RECORDS SHOWN ->
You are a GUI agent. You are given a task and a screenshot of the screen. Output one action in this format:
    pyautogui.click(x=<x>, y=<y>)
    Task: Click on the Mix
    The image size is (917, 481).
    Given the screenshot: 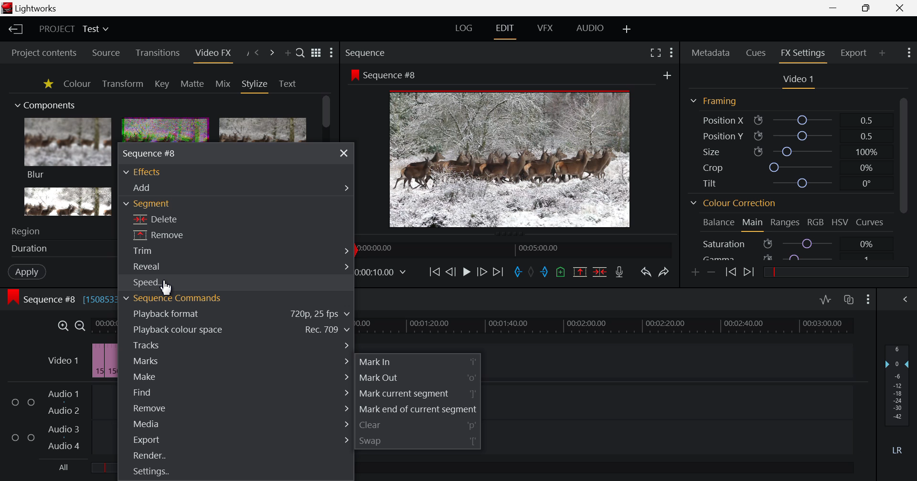 What is the action you would take?
    pyautogui.click(x=223, y=84)
    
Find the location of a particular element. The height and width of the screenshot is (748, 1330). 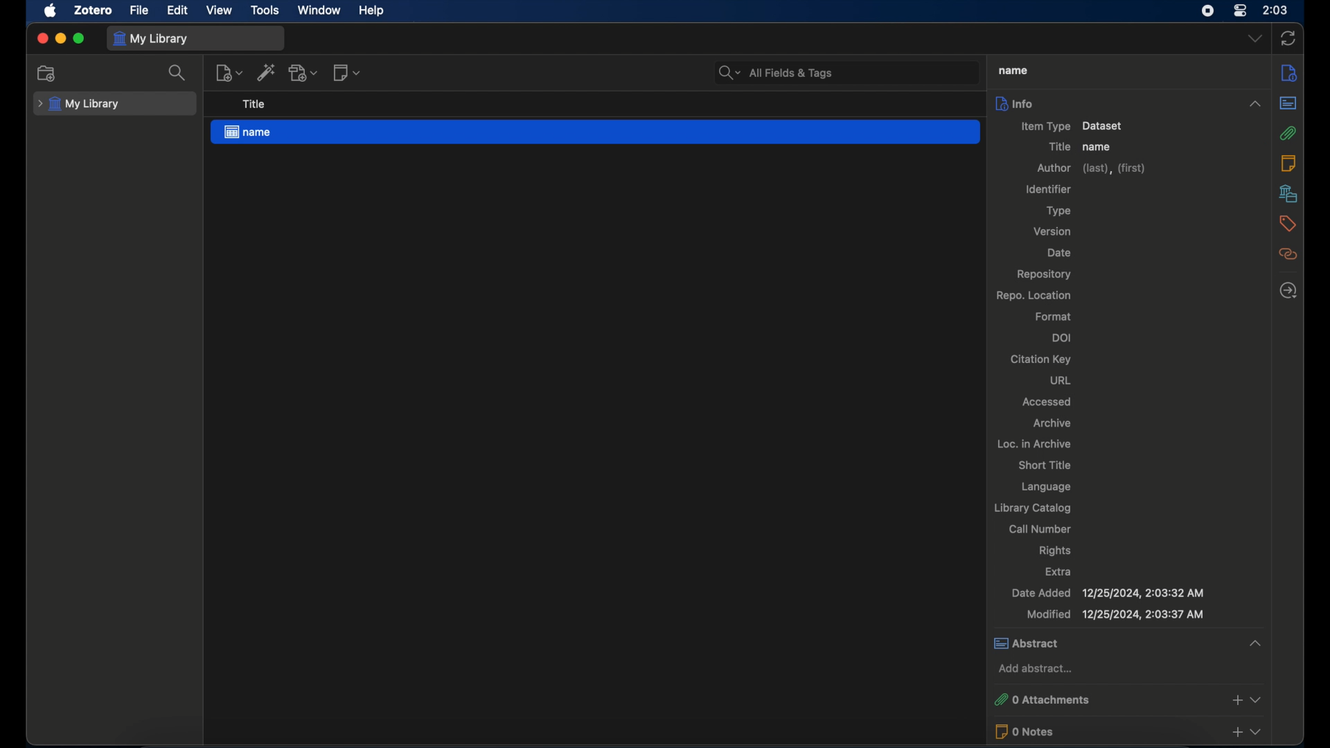

type is located at coordinates (1059, 211).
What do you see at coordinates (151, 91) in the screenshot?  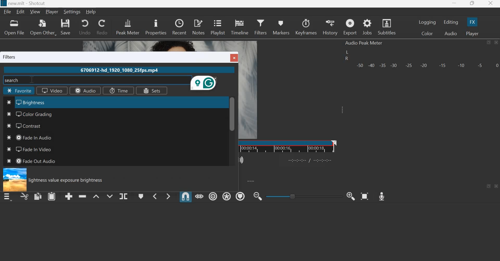 I see `Sets` at bounding box center [151, 91].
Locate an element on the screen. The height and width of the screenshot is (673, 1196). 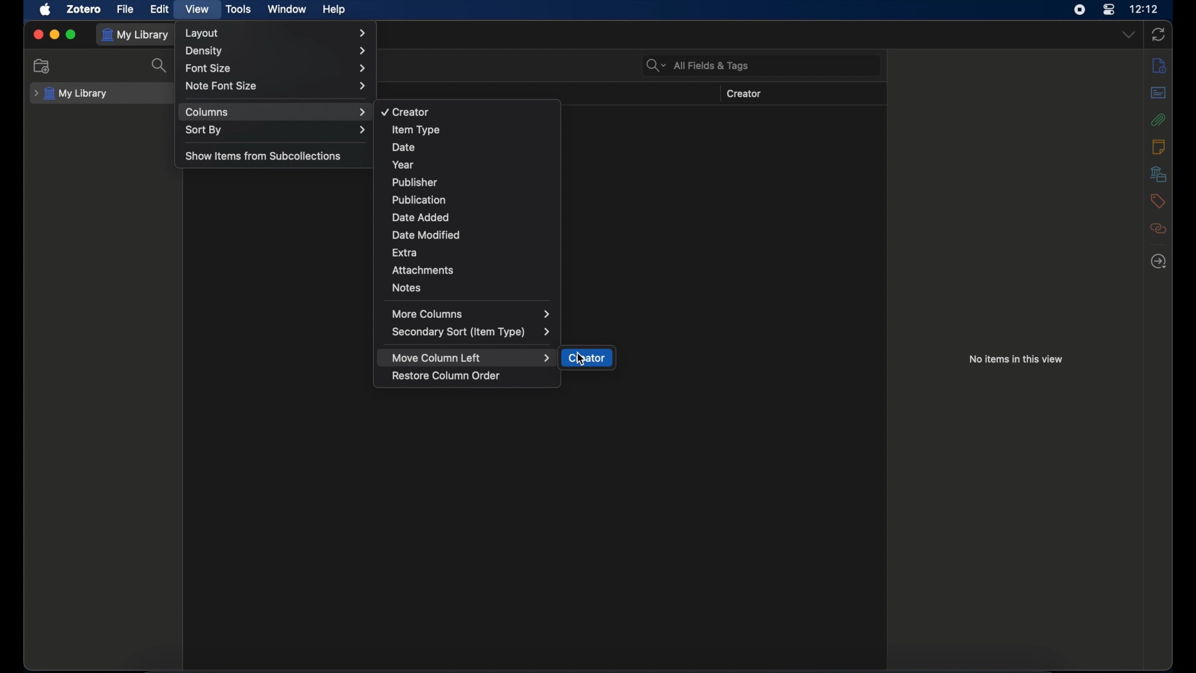
close is located at coordinates (38, 34).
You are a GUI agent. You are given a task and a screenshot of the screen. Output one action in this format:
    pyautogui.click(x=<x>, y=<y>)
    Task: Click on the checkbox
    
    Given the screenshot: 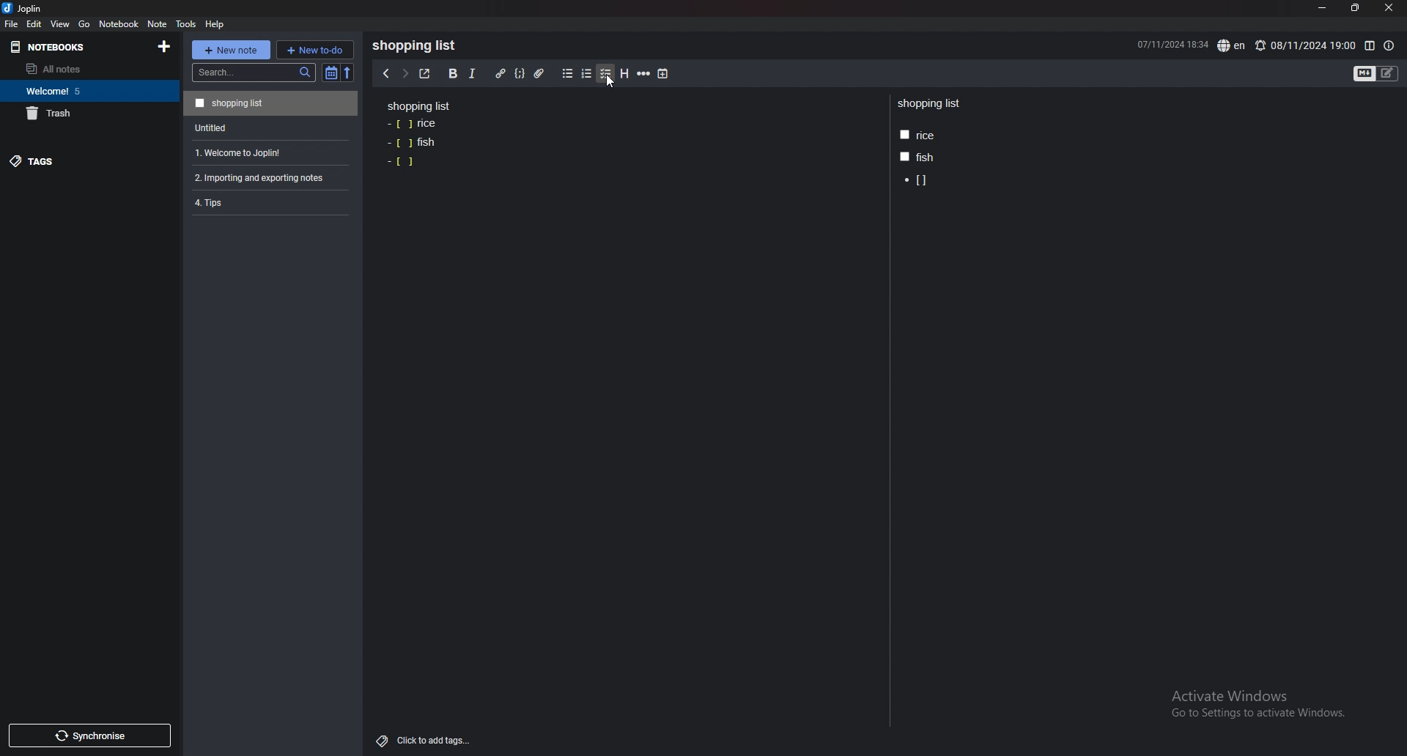 What is the action you would take?
    pyautogui.click(x=606, y=74)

SET TASK ->
Rewrite the lines from the start through the line containing "The image size is (917, 481).", replacing "Mix" with "Playlist" and leaving everything else unchanged.

TASK RESPONSE ->
You are a GUI agent. You are given a task and a screenshot of the screen. Output one action in this format:
    pyautogui.click(x=<x>, y=<y>)
    Task: Click on the Playlist
    The image size is (917, 481).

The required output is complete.